[DOCUMENT EXTRACT Boundary: Start]

Professional development for principals to drive system-wide change

A new chapter began in the college’s long history of collaboration with Columbus City Schools when the Wallace Foundation recently awarded the school district, with the college as partner, a $8.2 million, multi-year grant.

The grant supports the district in developing and supporting a pipeline for highly effective school leaders while addressing equity-centered practices that directly impact student achievement.

The aim is for current and future principals to benefit from equity-focused professional development around system-wide change, reflection and sustainability to benefit all students.

The college will be an active partner with the district in defining equity practices and those that improve district pipelines for educational leadership.

The college’s co-principal investigators — Noelle Arnold, senior associate dean and professor of educational administration, and Nicole Luthy, chief of staff and director of strategic operations — will work with the district and other grant partners to design a comprehensive, aligned, equity-centered pipeline that translates its vision into reality.

The Columbus City School District, the largest in Ohio, is one of eight in the country to receive funding from the Wallace Foundation’s Equity-Centered Pipeline Initiative. The district’s proposal, which the college helped write, was selected in a competitive, rigorous process.

What equity means in a given district depends on its history and context, according to the Wallace Foundation. Each grantee is invited “to develop its own, local definition of equity and define what an equity-centered leader needs to know and be able to do.”

“The grant’s emphasis on effective leadership, equity and diversity, and pipeline development aligns well with the core values and strategic pillars of our college,” said Dean Don Pope-Davis. “We, too, are committed to excellence and the continuous improvement of our programs in order to meet the needs of our students and K-12 education partners.”

Partnering with the college was a natural choice, according to Talisa L. Dixon, EdD, superintendent and chief executive officer of Columbus City Schools. “Our district’s long-standing partnership with The Ohio State University has allowed educators and instructional leaders in our district to grow and enhance strategies aimed at supporting students,” she said.

Talisa Dixon

Talisa Dixon

“We have a shared vision of eliminating socioeconomic barriers that stand in the way of achievement and creating equitable opportunities for all learners. The new Equity-Centered Pipeline Initiative that we will develop alongside the university will create a framework for current and future school leaders to make meaningful transformation in their schools and communities.”

Dixon is currently one of three superintendents in residence holding a part-time appointment with the college. The role allows her to engage with faculty, staff and students on campus to share knowledge and discuss issues facing Ohio school districts.

Dixon has formed a District Partnership Team to lead the grant work. Members in addition to the college are Ashland University, Battelle for Kids and the Ohio Department of Education.

Initial steps and long-term goals

“Inclusive school environments must bridge various dimensions of equity as well as processes of equity implementation,” Arnold said. “The college is excited to partner with Columbus City Schools as both our organizations continue this important work.”

[DOCUMENT EXTRACT Boundary: End]
[AVAILABLE DATA Boundary: Start]

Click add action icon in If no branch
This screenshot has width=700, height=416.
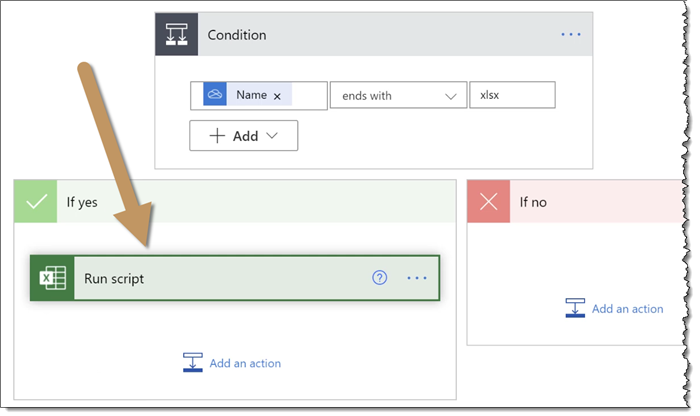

[AVAILABLE DATA Boundary: End]

THINGS TO DO:
1) Answer from the Wallace grant article:
(a) What is the amount of the grant awarded to the school district?
(b) How many districts in the country receive funding from the Equity-Centered Pipeline Initiative?
(c) Besides the college, which organizations are members of the District Partnership Team?
2) Reproduce the part of the Wallace grant article starting with "A new chapter" and going on through "for educational leadership.".

RESULTS:
1)
(a) $8.2 million, awarded as a multi-year grant.
(b) Eight.
(c) Ashland University, Battelle for Kids and the Ohio Department of Education.

2)
A new chapter began in the college’s long history of collaboration with Columbus City Schools when the Wallace Foundation recently awarded the school district, with the college as partner, a $8.2 million, multi-year grant.

The grant supports the district in developing and supporting a pipeline for highly effective school leaders while addressing equity-centered practices that directly impact student achievement.

The aim is for current and future principals to benefit from equity-focused professional development around system-wide change, reflection and sustainability to benefit all students.

The college will be an active partner with the district in defining equity practices and those that improve district pipelines for educational leadership.